Health Canada announced on Dec. 2 that boosters are available for that age group starting Dec. 13.
A third dose of the vaccine can be administered 168 days, or five and a half months, after the second.
The need for a booster is not as great as getting the first and second dose, Mercer said, but it will extend protection from the Delta variant and perhaps the new Omicron variant as well.
Dr. Matthew Tenenbaum, associate medical officer of health, said it will take 97% of the population to be vaccinated in order to reach herd immunity.
He shared graphs that clearly show how COVID-19 cases and deaths decreased as the vaccine was rolled out.
Seniors, hard hit in the first wave in early 2020 and the second wave that fall, saw fewer cases and fewer deaths by the third wave in the spring of 2021 as most had been vaccinated.
The graph shows the most severe cases by the third wave had shifted to younger age groups that hadn’t yet been vaccinated. And as they became eligible and were vaccinated, cases among these age groups dropped.
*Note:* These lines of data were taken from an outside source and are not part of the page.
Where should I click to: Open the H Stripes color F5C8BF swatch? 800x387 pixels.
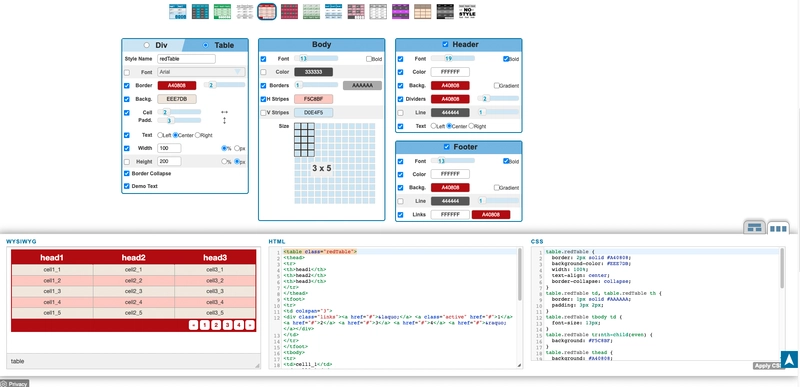[313, 99]
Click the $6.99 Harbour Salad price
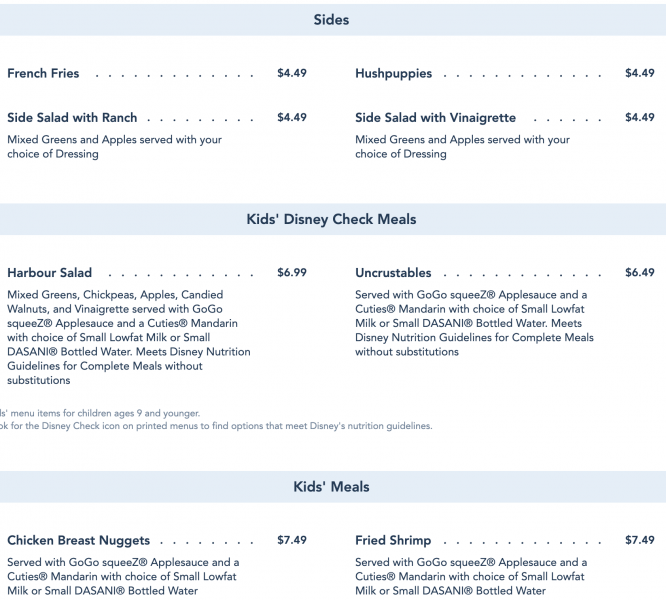This screenshot has width=666, height=600. tap(292, 273)
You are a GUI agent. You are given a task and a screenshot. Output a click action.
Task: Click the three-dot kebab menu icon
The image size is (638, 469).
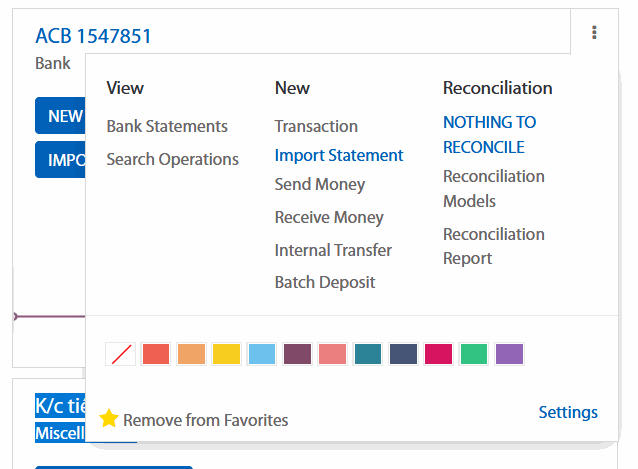click(594, 33)
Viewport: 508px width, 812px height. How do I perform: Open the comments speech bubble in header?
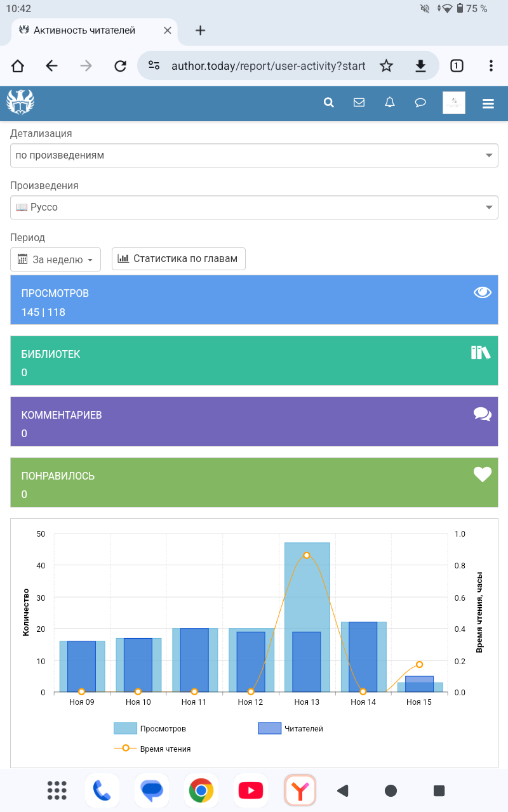(420, 103)
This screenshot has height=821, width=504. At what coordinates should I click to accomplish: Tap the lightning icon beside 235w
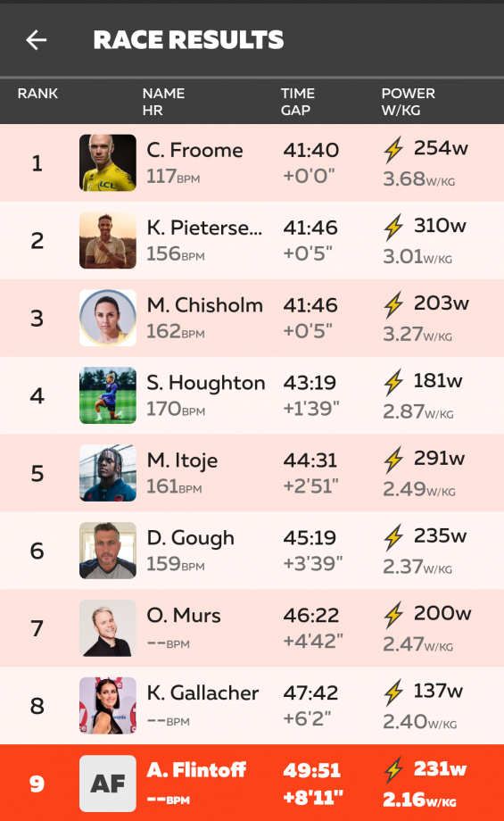(x=393, y=537)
He said public health protection measures – wearing masks, physical distancing, avoiding crowds and frequent hand washing – reduce transmission by 15% and those measures will need to remain in place, especially with the arrival of the Omicron variant.
Tenenbaum called Omicron “the wild card” and Mercer agreed.
“We don’t know enough about the new variant yet,” she said.
“But there’s no reason to think the vaccines don’t provide some protection against it. We still recommend getting the vaccine.”
Mercer noted it’s imperative vaccines get to developing countries. This is where the disease is taking its greatest toll and where the virus is able to mutate.
“There are places in the world unable to get the vaccine. This is where the variants begin,” she said.
“We have to get the world vaccinated. That is when we can get rid of these masks.”